* _Dataset entries_:

•••

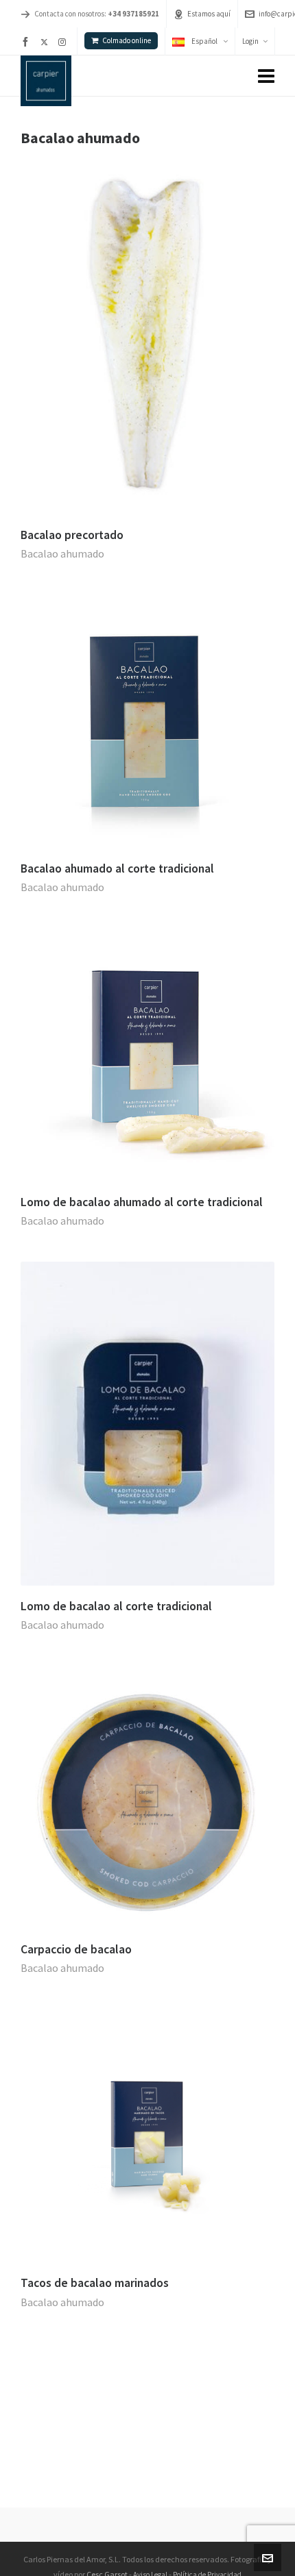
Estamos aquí (209, 13)
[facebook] (27, 42)
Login (250, 41)
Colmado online (126, 40)
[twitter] (46, 42)
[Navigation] (266, 76)
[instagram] (64, 42)
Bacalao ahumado (62, 553)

•••

* _Try it_: Reproduce every record verbatim, please. Omit the images.

* _Exercise solution_:
Estamos aquí (209, 13)
[facebook] (27, 42)
Login (250, 41)
Colmado online (126, 40)
[twitter] (46, 42)
[Navigation] (266, 76)
[instagram] (64, 42)
Bacalao ahumado (62, 553)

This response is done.